# WORK REQUEST
Would you pull out every line of the material that contains the string "axis"?

--- RECORDS FOR THE TASK Enclosed Below ---

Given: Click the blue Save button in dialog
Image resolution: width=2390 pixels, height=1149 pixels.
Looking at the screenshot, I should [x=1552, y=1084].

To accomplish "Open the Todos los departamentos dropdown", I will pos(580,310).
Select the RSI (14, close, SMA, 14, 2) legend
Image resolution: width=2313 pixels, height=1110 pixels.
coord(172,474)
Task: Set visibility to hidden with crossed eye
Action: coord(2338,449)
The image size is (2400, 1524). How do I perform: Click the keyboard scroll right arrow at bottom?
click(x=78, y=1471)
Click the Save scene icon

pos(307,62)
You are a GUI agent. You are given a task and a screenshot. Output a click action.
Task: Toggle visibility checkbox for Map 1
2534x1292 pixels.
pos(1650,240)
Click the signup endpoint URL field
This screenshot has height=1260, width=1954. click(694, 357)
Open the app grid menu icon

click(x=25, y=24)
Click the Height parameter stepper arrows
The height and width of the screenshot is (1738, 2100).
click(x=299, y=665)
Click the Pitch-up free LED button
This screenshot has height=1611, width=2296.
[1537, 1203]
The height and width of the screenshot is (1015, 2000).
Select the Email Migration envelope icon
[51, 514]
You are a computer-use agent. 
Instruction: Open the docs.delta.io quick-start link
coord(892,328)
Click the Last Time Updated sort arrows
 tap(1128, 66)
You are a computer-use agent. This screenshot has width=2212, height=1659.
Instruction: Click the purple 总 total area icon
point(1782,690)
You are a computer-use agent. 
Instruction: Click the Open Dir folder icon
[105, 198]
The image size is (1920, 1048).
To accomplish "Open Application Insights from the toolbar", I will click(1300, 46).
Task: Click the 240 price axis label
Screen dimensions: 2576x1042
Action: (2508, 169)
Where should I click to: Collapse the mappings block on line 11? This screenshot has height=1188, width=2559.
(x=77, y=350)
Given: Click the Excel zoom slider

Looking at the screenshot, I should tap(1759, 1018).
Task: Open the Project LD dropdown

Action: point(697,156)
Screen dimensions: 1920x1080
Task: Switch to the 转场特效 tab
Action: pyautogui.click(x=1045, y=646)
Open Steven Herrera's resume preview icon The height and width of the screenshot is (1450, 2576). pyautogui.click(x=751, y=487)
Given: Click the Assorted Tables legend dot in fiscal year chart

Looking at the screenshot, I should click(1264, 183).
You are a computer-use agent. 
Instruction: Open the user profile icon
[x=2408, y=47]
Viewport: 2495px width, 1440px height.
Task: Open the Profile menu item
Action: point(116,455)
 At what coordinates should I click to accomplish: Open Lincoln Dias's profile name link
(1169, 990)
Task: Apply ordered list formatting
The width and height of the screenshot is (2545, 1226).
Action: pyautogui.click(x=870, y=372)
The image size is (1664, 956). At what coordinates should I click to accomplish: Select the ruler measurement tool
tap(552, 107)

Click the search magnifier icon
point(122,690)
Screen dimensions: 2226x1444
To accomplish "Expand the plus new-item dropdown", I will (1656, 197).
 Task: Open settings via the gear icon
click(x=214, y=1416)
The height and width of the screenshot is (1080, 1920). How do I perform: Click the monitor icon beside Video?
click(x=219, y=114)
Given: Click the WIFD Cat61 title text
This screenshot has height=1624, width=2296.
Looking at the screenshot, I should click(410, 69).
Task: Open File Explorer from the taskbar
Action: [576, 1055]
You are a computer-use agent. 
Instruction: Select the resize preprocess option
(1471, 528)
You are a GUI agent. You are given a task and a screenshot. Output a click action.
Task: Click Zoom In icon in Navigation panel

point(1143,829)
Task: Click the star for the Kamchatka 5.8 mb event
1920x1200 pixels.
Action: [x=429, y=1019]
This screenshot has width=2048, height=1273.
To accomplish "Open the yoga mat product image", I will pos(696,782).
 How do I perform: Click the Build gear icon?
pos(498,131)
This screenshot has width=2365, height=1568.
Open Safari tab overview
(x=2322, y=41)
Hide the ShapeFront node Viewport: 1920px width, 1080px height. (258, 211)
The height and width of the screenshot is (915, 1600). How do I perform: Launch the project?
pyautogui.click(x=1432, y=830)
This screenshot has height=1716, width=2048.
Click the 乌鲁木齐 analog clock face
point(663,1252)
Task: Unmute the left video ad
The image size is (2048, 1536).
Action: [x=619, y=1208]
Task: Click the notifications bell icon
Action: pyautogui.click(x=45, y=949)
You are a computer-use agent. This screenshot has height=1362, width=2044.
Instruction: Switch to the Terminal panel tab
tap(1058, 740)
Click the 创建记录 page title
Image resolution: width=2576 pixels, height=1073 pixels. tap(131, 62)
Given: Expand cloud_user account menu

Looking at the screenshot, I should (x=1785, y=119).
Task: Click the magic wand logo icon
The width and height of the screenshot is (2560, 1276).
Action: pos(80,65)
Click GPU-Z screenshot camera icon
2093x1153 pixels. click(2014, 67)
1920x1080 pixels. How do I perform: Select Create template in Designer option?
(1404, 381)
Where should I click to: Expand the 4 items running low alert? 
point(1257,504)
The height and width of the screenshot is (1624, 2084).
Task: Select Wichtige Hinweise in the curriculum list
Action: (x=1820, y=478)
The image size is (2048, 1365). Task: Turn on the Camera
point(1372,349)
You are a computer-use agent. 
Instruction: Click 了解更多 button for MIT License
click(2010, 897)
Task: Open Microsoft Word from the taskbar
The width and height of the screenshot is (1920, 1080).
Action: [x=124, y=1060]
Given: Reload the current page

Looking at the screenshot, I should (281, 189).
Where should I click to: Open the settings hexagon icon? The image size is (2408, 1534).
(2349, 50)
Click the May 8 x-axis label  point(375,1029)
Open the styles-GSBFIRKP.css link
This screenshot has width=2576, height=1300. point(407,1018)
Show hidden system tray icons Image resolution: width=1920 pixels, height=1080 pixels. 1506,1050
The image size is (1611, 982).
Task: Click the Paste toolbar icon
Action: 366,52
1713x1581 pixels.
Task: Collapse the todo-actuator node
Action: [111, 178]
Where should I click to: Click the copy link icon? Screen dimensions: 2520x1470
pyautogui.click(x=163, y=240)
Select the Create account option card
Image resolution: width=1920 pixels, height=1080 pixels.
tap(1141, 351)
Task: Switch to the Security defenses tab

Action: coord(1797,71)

--- End of Enclosed RECORDS FOR THE TASK ---

# FINISHED EXERCISE
Task: Click the 240 price axis label
Click the May 8 x-axis label  point(375,1029)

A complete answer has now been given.